Here’s a taste of the two positions in Scripture:

Verse 18 speaks of our security with Jesus. We have eternal security.
Verse 19 speaks of our responsibility to endure. We need to keep hanging on to Jesus.


Hang on

The book of Hebrews is primarily focused on encouraging Hebrew believers who were going through tremendous persecution. It’s the thread that runs through the whole book – “hang on”.
The writer talks about how his readers have been persecuted and have continued to “hang on”.

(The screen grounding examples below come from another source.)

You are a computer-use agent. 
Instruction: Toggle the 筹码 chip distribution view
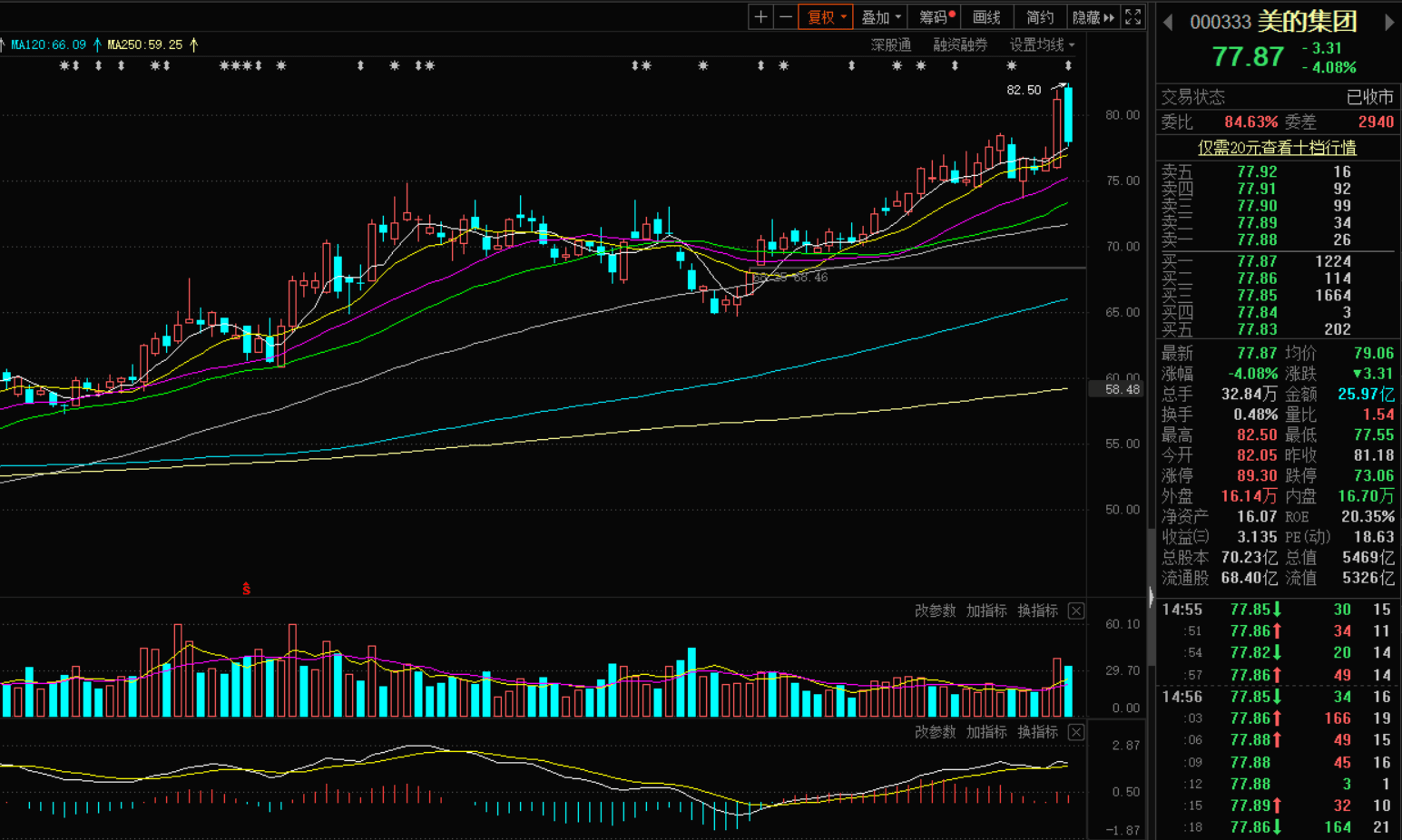936,17
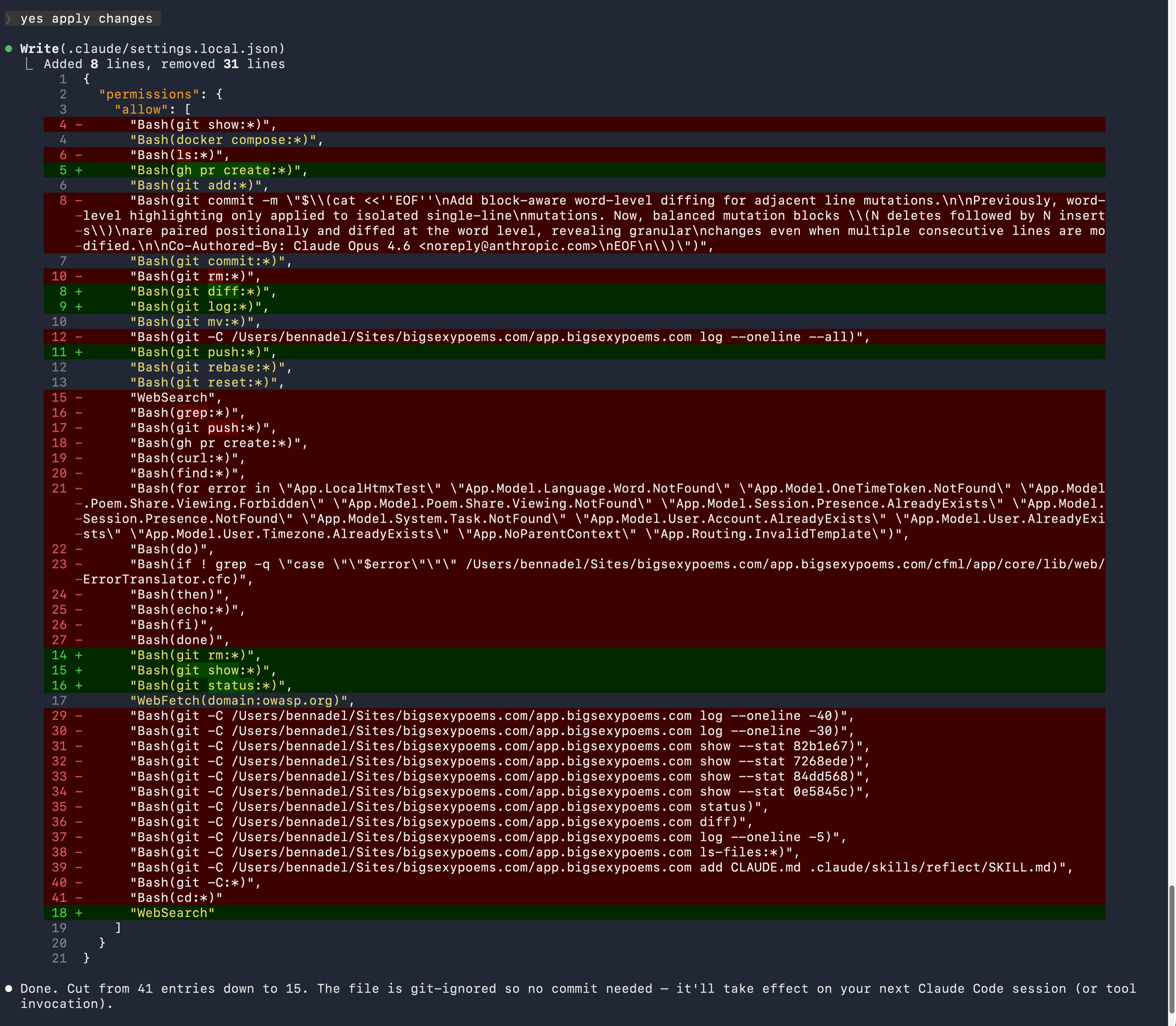Viewport: 1176px width, 1026px height.
Task: Click line number 10 beside "Bash(git mv:*)"
Action: coord(60,321)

(Heb 10:31-39 KJV)  It is a fearful thing to fall into the hands of the living God. {32} But call to remembrance the former days, in which, after ye were illuminated, ye endured (hupomone) a great fight of afflictions; {33} Partly, whilst ye were made a gazingstock both by reproaches and afflictions; and partly, whilst ye became companions of them that were so used. {34} For ye had compassion of me in my bonds, and took joyfully the spoiling of your goods, knowing in yourselves that ye have in heaven a better and an enduring (mone) substance. {35} Cast not away therefore your confidence, which hath great recompense of reward. {36} For ye have need of patience (hupomone), that, after ye have done the will of God, ye might receive the promise. {37} For yet a little while, and he that shall come will come, and will not tarry. {38} Now the just shall live by faith: but if any man draw back, my soul shall have no pleasure in him. {39} But we are not of them who draw back unto perdition; but of them that believe to the saving of the soul.

The righteous person (“the just”) is the one who continues to trust God, to “have faith”.  The writer then goes on to define “faith” and give many, many examples of people who learned to trust God, even though they didn’t see what God was doing.  We call Hebrews 11 the “Hall of Faith”.  And then we read:

(Heb 12:1-4 NLT) Therefore, since we are surrounded by such a huge crowd of witnesses to the life of faith, let us strip off every weight that slows us down, especially the sin that so easily hinders our progress. And let us run with endurance (hupomone) the race that God has set before us. {2} We do this by keeping our eyes on Jesus, on whom our faith depends from start to finish. He was willing to die a shameful death on the cross because of the joy he knew would be his afterward. Now he is seated in the place of highest honor beside God's throne in heaven. {3} Think about all he endured (hupomone) when sinful people did such terrible things to him, so that you don't become weary and give up. {4} After all, you have not yet given your lives in your struggle against sin.

Keep your eyes on Jesus. Hold on.

Let the “tough times” be the thing that makes you cling tightest to God.


The Best Position To Pray Is..

Three preachers sat discussing the best positions for prayer. A telephone repairman who was working nearby happened to overhear the conversation. “Kneeling is definitely best,” claimed the first minister. “No,” the second pastor contended. “I get the best results standing with my hands outstretched toward Heaven.” “You’re both wrong,” the third preacher insisted. “The most effective prayer position is lying prostate, face down on the floor.” The repairman could contain himself no longer. “Hey, fellas,” he interrupted, “the best prayin’ I ever did was hangin’ upside down from a telephone pole after my safety strap broke.”